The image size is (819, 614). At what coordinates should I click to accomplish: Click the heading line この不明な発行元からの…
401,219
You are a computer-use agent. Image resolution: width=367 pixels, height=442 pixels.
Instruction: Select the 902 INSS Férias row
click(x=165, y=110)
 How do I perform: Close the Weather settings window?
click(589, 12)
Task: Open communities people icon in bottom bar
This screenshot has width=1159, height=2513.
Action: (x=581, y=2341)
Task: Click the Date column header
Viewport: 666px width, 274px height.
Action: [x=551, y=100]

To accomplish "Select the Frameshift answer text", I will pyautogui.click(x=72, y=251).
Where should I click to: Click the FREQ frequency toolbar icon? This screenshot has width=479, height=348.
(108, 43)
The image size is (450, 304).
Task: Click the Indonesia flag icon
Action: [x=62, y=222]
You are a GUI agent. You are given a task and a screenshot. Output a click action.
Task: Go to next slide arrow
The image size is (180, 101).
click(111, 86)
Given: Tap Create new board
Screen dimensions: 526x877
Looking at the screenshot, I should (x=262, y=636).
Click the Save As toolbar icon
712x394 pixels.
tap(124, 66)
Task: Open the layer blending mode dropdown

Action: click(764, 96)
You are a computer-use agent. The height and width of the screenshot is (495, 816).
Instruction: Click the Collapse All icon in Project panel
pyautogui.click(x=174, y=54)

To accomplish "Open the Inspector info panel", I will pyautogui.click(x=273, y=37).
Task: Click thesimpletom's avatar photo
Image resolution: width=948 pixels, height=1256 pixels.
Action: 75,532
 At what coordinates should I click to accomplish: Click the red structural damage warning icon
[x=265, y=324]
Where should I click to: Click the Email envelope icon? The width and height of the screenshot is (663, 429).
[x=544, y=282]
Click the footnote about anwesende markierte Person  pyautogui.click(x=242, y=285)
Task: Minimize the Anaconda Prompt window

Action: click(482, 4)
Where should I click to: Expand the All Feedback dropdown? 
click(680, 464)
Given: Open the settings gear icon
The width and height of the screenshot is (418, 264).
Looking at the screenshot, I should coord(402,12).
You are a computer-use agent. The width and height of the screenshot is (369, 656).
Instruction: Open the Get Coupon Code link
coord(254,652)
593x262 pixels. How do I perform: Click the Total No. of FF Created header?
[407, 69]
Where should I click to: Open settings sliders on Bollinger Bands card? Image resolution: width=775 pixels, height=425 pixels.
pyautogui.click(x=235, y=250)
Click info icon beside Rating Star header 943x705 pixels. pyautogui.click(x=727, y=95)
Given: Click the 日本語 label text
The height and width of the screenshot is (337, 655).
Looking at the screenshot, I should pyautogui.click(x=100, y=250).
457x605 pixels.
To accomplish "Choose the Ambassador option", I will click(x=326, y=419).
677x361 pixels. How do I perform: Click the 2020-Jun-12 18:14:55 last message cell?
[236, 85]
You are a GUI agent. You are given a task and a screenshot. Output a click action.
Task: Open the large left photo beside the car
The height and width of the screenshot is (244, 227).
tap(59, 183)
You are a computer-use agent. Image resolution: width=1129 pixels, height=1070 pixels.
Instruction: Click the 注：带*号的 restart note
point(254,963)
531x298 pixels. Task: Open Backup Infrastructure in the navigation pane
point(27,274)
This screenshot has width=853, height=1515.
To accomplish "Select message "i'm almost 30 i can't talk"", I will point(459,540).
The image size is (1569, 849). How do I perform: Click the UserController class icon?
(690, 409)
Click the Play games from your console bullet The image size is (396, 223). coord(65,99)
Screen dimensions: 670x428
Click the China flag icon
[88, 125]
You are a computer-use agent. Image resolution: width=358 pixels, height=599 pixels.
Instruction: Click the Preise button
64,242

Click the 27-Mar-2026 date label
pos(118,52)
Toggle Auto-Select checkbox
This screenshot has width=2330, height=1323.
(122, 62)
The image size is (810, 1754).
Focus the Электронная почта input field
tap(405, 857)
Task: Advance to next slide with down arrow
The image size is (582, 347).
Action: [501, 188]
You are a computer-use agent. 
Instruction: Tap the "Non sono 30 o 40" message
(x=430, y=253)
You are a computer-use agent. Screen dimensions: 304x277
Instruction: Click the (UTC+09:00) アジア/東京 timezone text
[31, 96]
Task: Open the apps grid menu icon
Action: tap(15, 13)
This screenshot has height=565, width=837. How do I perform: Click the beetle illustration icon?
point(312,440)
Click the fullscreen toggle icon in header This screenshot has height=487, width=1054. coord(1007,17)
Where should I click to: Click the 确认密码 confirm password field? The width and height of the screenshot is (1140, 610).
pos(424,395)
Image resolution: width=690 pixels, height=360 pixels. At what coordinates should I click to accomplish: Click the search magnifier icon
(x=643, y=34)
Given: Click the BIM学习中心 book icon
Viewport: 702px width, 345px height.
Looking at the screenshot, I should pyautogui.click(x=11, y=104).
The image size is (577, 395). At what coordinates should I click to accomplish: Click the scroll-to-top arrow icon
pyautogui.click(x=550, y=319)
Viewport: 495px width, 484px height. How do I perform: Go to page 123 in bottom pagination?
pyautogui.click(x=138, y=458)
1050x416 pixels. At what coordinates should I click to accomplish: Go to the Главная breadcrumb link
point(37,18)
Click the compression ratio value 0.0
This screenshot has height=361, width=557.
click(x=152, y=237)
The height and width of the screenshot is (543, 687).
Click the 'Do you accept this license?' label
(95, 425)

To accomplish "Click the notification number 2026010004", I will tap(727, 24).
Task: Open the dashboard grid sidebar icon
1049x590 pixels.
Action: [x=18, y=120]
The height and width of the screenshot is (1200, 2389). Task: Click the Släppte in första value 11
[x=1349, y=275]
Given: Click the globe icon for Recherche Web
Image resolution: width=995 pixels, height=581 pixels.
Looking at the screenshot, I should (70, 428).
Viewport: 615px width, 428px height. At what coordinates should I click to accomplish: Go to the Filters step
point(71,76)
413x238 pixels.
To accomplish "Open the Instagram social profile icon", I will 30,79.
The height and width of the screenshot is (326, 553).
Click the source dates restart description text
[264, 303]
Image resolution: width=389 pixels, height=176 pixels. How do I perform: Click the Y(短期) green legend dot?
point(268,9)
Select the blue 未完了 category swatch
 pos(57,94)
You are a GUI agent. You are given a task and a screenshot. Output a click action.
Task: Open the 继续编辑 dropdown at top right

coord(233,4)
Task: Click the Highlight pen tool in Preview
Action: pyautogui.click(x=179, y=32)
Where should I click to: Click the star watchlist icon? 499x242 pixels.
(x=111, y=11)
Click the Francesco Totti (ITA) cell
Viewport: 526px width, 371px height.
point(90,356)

◆ ABOUT THIS EXERCISE:
Collect the lines of the data that carry the word "will".

◆ FINAL ANSWER:
To accomplish "Select the Frameshift answer text", I will pyautogui.click(x=72, y=251).
To accomplish "Open the Inspector info panel", I will pyautogui.click(x=273, y=37).
To accomplish "Choose the Ambassador option", I will click(x=326, y=419).
To accomplish "Select message "i'm almost 30 i can't talk"", I will point(459,540).
To accomplish "Click the notification number 2026010004", I will tap(727, 24).
To accomplish "Open the Instagram social profile icon", I will 30,79.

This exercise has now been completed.